As I noted on the chart, the period of the dot-com stock bubble coincided with low commodity prices, not just in wheat but also in corn, gold and oil, which sank to $10/barrel in 1999.
The force behind the increase in demand for agricultural and petroleum products is the worst-kept secret in the world: the increasing prosperity of the 2.3 billion citizens of China and India. Most observers believe this increase in wealth (and the resultant demand for more and better food and transportation) is unstoppable. If this is true, then we can anticipate looking back on $10/bushel wheat with fond affection for its relative "cheapness."
But monentary policy (heedless expansion of money supply and credit) does of course have consequences in asset pricing, as shown by this graphic history of the Dow Jones Industrial Average:
And here's another manifestation of massive credit expansion, commercial paper (short-term loans):
And last but certainly not least, let's not forget the credit-fueled Mother of All Housing Bubbles:
The list of extremes being fed by monetary expansion (money supplies growing by 18-20% annually in economies growing 3% annually) is endless. Here is a chart of derivatives.
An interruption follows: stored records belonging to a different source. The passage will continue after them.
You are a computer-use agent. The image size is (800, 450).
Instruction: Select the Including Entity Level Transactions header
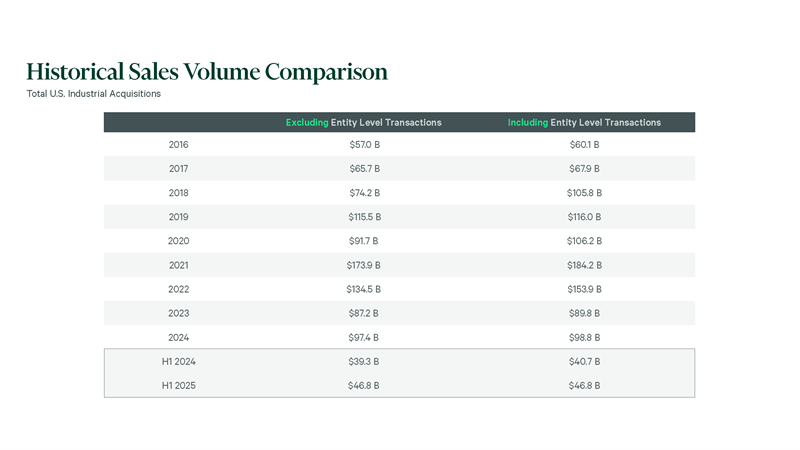tap(584, 122)
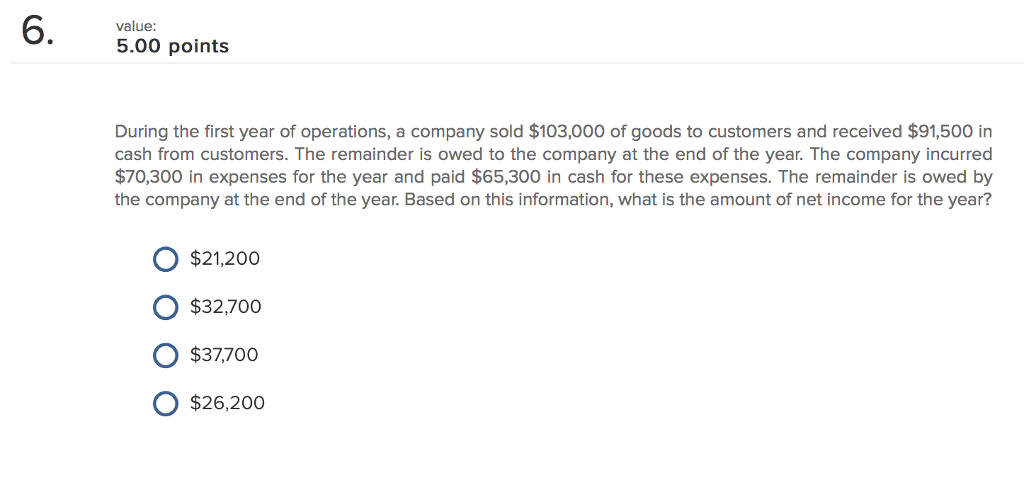
Task: Click the "$37,700" answer label text
Action: click(224, 355)
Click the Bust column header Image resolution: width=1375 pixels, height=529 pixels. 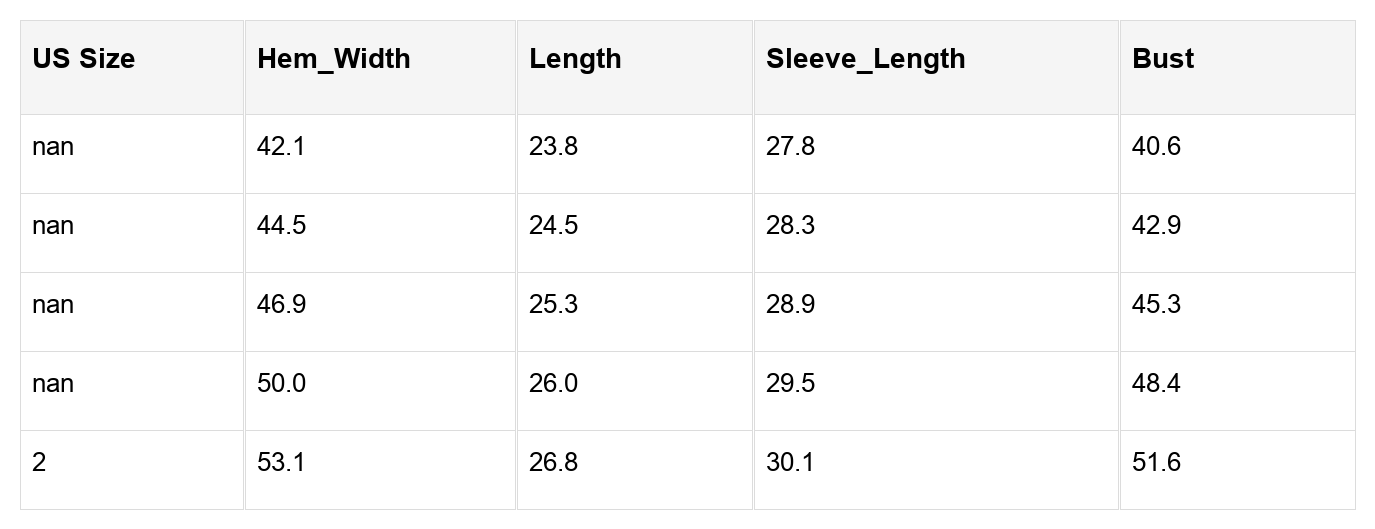[x=1163, y=59]
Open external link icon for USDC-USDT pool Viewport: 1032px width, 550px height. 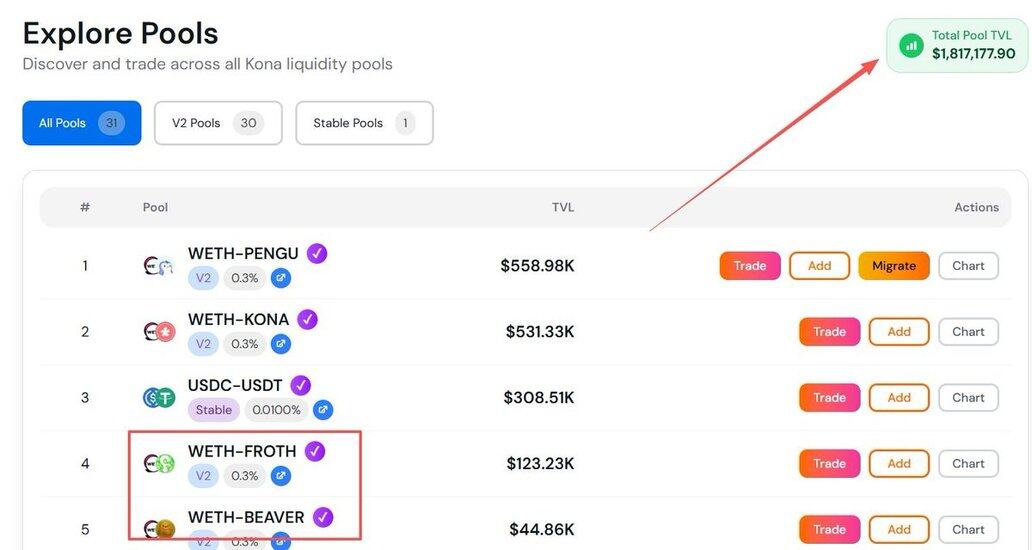coord(322,410)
A key observation is that all asset classes have skyrocketed in unison in this debt-based "prosperity." Global real estate markets have climbed to the stratosphere in lockstep with emerging stock markets, collectibles, gold and other commodities.
That correlation makes all asset classes vulnerable to a global downturn. As credit tightens and fear returns to "reprice" loans and risk, then money availability drops and a rapid, across-all-asset-classes deflation will occur.
For example, here is my projection of the whimpering endgame of the housing bubble:
The trillion-dollar question is this: will the coming global deflation in assets reduce demand for food and oil? If so, then even commodities like wheat and oil will plummet in price. If not, then we may experience inflationary prices in commodities (i.e. getting the same item but paying a lot more for the privilege) even as our assets (real estate, stocks, bonds and collectibles) drop in value.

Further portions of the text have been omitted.